System Design and Implementation:
- Design, implement, and maintain high-performance computing systems to meet the organization's computational needs.
- Collaborate with stakeholders to understand performance requirements and hardware specifications.
Parallel Computing:
- Implement and optimize parallel computing techniques to enhance system performance.
- Leverage parallel programming languages and frameworks for efficient task execution.
Cluster Management:
- Manage and optimize HPC clusters, ensuring scalability and reliability.
- Implement and maintain cluster management tools for efficient resource utilization.
Performance Tuning:
- Analyze and fine-tune system configurations, hardware, and software for optimal performance.

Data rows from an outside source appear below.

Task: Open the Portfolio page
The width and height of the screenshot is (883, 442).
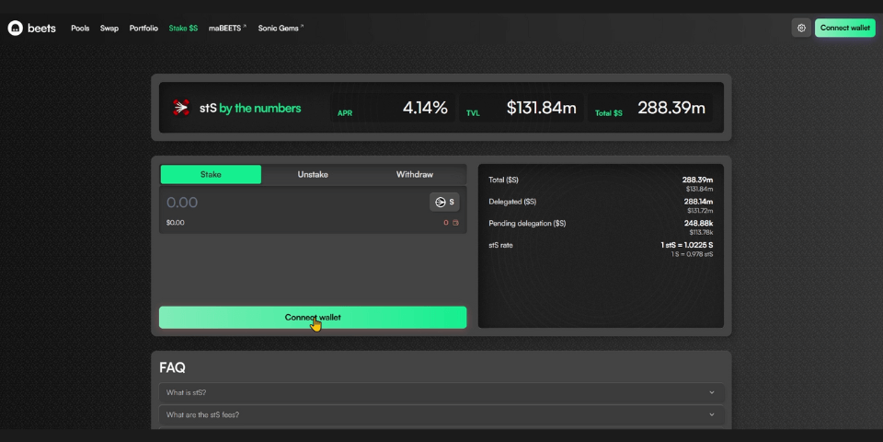Action: [143, 28]
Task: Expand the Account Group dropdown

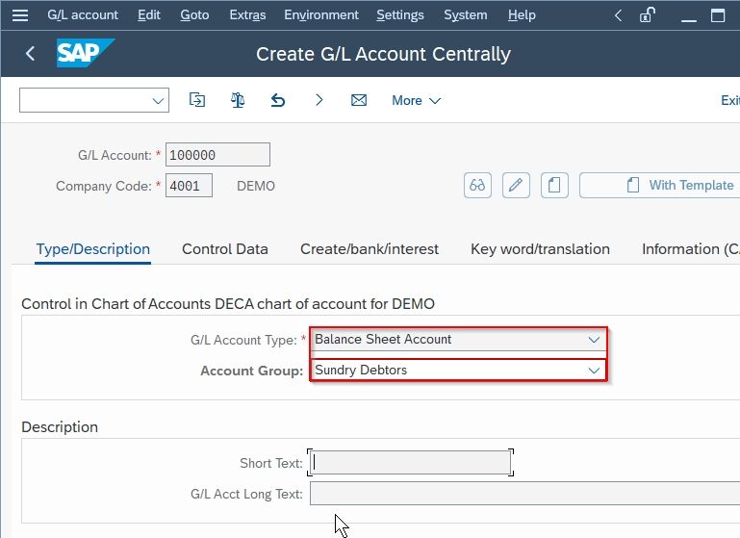Action: pos(594,371)
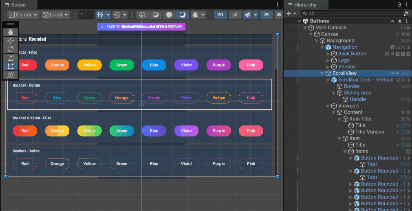Click the wireframe draw mode icon

(142, 15)
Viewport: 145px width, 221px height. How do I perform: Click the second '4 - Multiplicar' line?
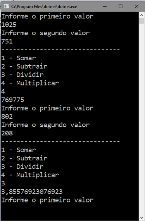click(x=30, y=175)
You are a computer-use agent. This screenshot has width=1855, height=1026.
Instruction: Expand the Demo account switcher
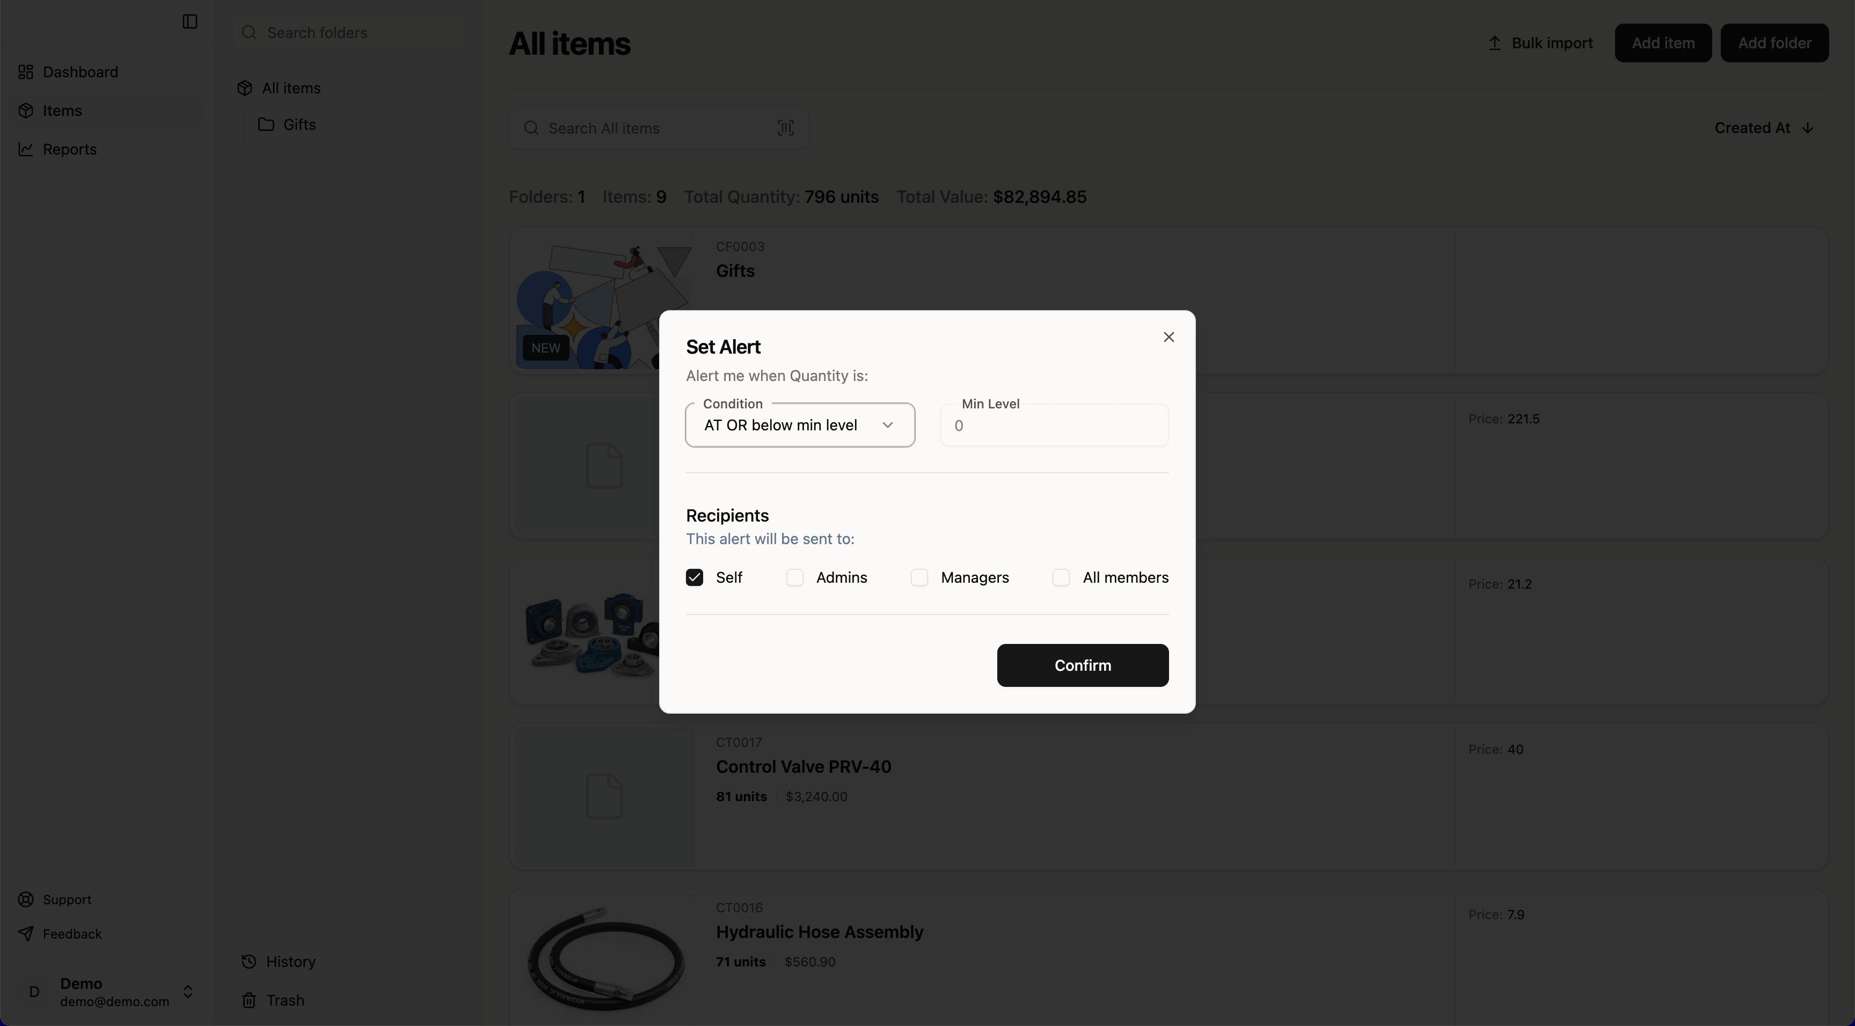click(x=188, y=991)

- Identify and resolve performance bottlenecks in HPC applications.
Job Scheduling:
- Utilize job scheduling systems to allocate computational resources and manage workloads efficiently.
- Collaborate with users to understand job requirements and prioritize computing tasks.
Networking and Interconnects:
- Configure and optimize high-speed interconnects, such as InfiniBand, for fast data transfer between nodes.
- Collaborate with network administrators to ensure seamless communication within HPC environments.
Distributed File Systems:
- Implement and manage distributed file systems for efficient data storage and retrieval.
- Optimize data access and transfer mechanisms to support large-scale computations.
Fault Tolerance and Reliability:
- Implement strategies for fault tolerance to ensure system reliability during long-running computations.
- Troubleshoot and resolve system issues to minimize downtime.
Documentation:
- Create and maintain detailed documentation of HPC system configurations, processes, and best practices.
- Develop user guides and training materials for HPC users.
Stay Updated:
- Keep abreast of emerging trends and advancements in HPC technologies.
- Evaluate and recommend new hardware and software solutions to enhance system capabilities.
REQUIREMENTS
- Bachelor’s or master’s degree in computer science, Information Technology, or a related field.
- Proven experience as a Systems Engineer with a focus on High-Performance Computing.
- Knowledge of HPC architectures, technologies, and parallel programming languages.
Technical Proficiency:
- Familiarity with cluster management tools, job scheduling systems, and distributed file systems.
- Experience with high-speed interconnects (e.g., InfiniBand) and networking in HPC environments.
Problem-Solving Skills:
- Strong analytical and problem-solving skills to address complex HPC challenges.
Communication:
- Excellent communication and collaboration skills to work effectively in interdisciplinary teams.